If Washington plays Griffin this season -- and the NFL still has not cleared him to return to action from a recent concussion -- and he gets injured again, the Redskins cannot cut him until he's cleared to play again. In addition, should Griffin suffer an injury that extends into the 2016 season, his $16.1 million salary for next season is guaranteed.

To put it in blunt and cruel terms, if Washington seeks to be financially smart (there's a first time for everything), the smarter bet may be to cut Griffin before he becomes injured again, then hope Alfred Morris has a really good season. Perhaps owner Dan Snyder can spend that $16.1 million on rebranding the team. Something not racist, maybe? Just spit-ballin' here. 

- Speaking of the capitol's NFL franchise and incompetence, Washington linebacker Keenan Robinson made the very poor decision of deciding to give Ravens wide receiver Kamar Aiken a piledriver instead of simply tackling him. Here's the Vine for your own eyes, courtesy of Sports Illustrated's Chris Burke:

What ensued after the brutal maneuver may have been the only time an on-field scuffle was warranted, as the two teams did some pushing and shoving, with Steve Smith and former Gamecock Chris Culliver were both ejected from the game for their role in the scrum. Even more intriguing though was the near-fight between head coaches John Harbaugh and Jay Gruden, as Harbaugh sprinted across the field to give Gruden a piece of his mind on the dirty play (which received no penalty, for what it's worth). Here's the Vine from CSN Mid-Atlantic, but any lip-readers out there may want to watch with caution:

The Washington Post has a very nice roundup of the incident, as well as some non-fight-related notes from the game.
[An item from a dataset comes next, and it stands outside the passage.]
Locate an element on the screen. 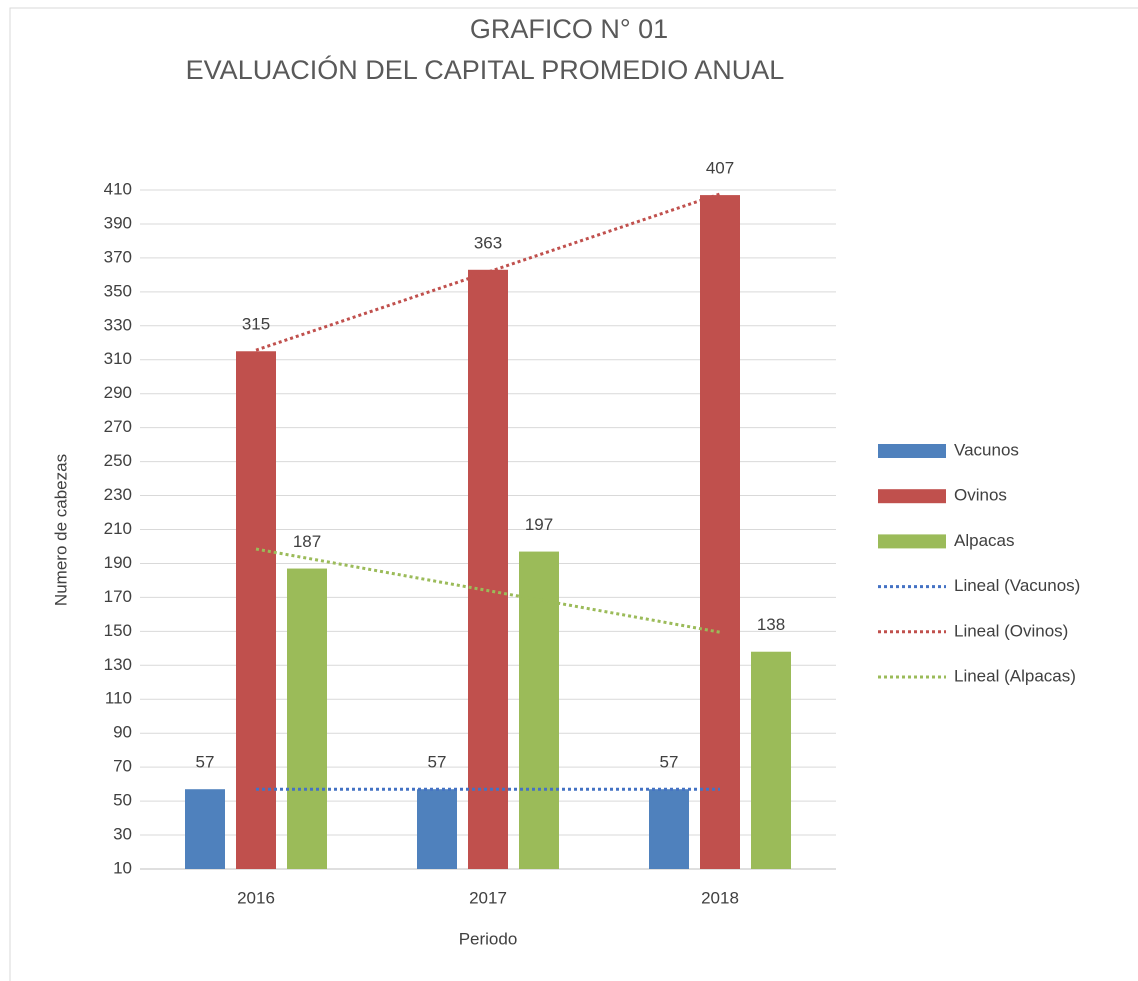 This screenshot has height=981, width=1138. y-tick-label: 370 is located at coordinates (118, 256).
- The Atlanta Falcons rightfully resigned Pro Bowl wide receiver Julio Jones to a 5-year extension worth $71.25 million. Jones has already secured his place amongst the greatest wideouts in Falcons franchise history, racking up over 4300 yards across 49 games in four seasons. Few remember, however, that Jones was almost not a Falcon. Atlanta had to trade up from number 27 to get him, and they ultimately made a deal with the Cleveland Browns for their first round pick, number six overall. In addition to swapping picks, the Falcons sent their second-round and fourth-round picks from 2011, as well as their first- and fourth-round picks from 2012.

Tragically for Cleveland, those picks didn't end up being worth much, as SB Nation's Adam Stites points out:

The first-round pick in 2011 was used to trade up and select defensive tackle Phil Taylor, the only player from the trade who's still in Cleveland. The next three picks were used onGreg Little, Owen Marecic and Brandon Weeden, while the fourth-round selection in 2012 was sent in the package deal that landed the Browns Trent Richardson. Ouch.

Boy, it's hard to say the Browns came upon some bad luck, given their entire history since the Korean War has been a string of bad luck, but this is absolutely bonkers. Heck, even when the Browns did trade Trent Richardson to the Colts for a first-round pick, that ended up turning into Johnny Manziel, who was a canister of gasoline last year on the tire fire that is the Cleveland Browns. I'm starting to think the franchise got its name from the color of the snakebite wound that sits atop their head.